Коул взглянул на дверь и приветственно кивнул главному консультанту корпорации Джону Недерли, которого впустила в кабинет секретарь. Глория начала приподниматься, смирившись с поражением.
— Когда вы хотите провести эту пресс-конференцию? Глория не поверила своим ушам.
— Как можно скорее. Может быть, завтра? Мы успеем подготовиться.
Коул подписал еще несколько бумаг, поданных секретарем, но не отвел глаз и покачал головой.
— Сегодня я улетаю в Лос-Анджелес и пробуду там до среды.
— А в четверг?
— Я проведу в Джефферсонвилле четверг и пятницу, улаживая семейные дела.
— Тогда в субботу? — с надеждой подхватила Глория.
— Хорошо.
Но радость Глории убила в зародыше секретарь, которая перевернула страницу настольного календаря, указала запись на ней и произнесла.
— Боюсь, суббота отпадает — днем вам надо быть в Хьюстоне.
— В Хьюстоне? — с раздражением переспросил Коул. — Зачем?
— Чтобы присутствовать на балу Белой Орхидеи. Вы пожертвовали скульптуру Клайнмана для благотворительного аукциона, который состоится перед балом, и собравшиеся пожелают поблагодарить вас за великодушие.
— Отправьте туда кого-нибудь другого.
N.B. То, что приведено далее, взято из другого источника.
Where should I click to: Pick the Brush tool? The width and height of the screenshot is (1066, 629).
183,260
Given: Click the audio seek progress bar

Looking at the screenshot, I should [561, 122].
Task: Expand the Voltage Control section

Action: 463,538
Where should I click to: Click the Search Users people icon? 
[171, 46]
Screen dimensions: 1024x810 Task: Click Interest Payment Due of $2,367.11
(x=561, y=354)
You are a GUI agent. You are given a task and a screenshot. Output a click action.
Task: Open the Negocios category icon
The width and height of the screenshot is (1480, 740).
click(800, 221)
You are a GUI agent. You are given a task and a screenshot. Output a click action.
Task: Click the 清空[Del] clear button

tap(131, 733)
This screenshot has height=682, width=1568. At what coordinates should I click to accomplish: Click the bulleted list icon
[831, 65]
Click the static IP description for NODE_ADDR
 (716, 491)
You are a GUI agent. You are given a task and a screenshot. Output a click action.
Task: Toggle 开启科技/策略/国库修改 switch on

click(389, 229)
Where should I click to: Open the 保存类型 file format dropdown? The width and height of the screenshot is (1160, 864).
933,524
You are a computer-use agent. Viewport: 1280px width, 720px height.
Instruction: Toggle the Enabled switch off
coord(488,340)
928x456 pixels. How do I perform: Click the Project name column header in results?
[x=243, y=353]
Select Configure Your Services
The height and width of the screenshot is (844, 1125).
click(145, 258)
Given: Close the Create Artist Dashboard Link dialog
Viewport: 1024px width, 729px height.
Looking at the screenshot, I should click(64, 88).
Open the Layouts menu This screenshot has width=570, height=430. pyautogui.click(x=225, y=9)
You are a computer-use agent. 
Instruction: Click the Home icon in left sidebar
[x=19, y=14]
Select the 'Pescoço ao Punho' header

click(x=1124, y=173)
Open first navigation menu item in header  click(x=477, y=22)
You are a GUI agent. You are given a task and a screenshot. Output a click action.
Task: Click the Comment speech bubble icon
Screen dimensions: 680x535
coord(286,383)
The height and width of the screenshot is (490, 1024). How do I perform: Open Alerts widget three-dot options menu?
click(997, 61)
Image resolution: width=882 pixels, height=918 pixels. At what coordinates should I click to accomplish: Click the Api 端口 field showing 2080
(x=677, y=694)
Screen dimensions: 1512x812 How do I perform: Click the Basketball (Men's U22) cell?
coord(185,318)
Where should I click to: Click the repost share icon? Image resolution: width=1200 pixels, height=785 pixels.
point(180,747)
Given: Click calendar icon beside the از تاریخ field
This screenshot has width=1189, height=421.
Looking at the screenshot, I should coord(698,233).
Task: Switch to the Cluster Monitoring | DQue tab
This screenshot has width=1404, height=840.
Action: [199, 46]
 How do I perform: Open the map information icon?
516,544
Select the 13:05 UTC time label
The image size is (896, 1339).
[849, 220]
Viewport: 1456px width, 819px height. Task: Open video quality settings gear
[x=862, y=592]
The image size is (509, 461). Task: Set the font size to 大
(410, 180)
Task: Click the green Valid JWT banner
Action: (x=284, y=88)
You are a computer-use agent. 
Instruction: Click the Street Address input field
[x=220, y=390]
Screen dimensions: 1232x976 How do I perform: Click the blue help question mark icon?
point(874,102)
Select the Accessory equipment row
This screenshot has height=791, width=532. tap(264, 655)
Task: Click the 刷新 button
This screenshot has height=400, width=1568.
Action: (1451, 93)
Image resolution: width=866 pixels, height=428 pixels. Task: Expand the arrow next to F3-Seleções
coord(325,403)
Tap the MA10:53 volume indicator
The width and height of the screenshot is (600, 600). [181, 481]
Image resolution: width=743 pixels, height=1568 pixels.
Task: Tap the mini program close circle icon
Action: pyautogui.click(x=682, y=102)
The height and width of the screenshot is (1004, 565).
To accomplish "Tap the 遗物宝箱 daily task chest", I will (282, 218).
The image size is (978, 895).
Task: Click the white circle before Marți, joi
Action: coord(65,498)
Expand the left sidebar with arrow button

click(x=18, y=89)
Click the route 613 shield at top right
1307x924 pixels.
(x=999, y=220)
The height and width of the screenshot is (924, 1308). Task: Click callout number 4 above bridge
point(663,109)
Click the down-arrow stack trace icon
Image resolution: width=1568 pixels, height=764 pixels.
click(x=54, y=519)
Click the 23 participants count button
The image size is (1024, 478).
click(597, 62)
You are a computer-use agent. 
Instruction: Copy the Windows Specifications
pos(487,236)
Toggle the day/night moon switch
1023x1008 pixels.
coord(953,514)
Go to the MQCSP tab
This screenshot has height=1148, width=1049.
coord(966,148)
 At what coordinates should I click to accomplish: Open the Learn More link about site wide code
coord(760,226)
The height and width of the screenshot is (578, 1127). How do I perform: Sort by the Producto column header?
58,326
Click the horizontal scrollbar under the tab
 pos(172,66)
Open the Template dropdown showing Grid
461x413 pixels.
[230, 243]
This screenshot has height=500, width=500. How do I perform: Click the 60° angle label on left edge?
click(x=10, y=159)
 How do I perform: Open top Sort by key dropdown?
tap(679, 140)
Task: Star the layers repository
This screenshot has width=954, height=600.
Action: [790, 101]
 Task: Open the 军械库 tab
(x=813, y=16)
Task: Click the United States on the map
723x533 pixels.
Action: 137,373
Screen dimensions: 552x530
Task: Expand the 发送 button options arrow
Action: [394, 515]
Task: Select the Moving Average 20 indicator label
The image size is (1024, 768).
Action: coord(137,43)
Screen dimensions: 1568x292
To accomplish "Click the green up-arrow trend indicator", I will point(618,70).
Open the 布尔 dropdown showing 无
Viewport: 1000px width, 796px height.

Все, кто был в кабинете, удивленно вскинули голову, когда Глория ухватилась за это предложение.
— Эти дела можно совместить. Должно быть, эта скульптура будет самым ценным лотом…
— И самым безобразным, — перебил Коул таким убежденным тоном, что Глория с трудом подавила смешок.
— Зачем же тогда вы ее купили? — вырвалось у нее.
— Мне сказали, что это будет хорошее вложение капитала — последние пять лет стоимость скульптуры быстро росла. К несчастью, теперь эта вещь нравится мне не больше, чем в момент покупки. Пусть кто-нибудь другой отправится в Хьюстон расшаркиваться от имени корпорации.
— Вы должны присутствовать лично, — упрямо возразила Глория. — Вы сделали чрезвычайно щедрое пожертвование. Собранные средства будут переданы Американскому онкологическому обществу, этот бал — крупное событие в жизни страны. Сейчас самое время заняться рекламой, а на следующей неделе устроить пресс-конференцию.
Коул перестал писать и пристально уставился на Глорию, одобряя ее служебное рвение — несмотря на сопротивление Коула и его нежелание сотрудничать, — Ладно, — коротко ответил он.
Глория поднялась и направилась к двери, но, сделав несколько шагов, обернулась и обнаружила, что мужчины смотрят ей вслед.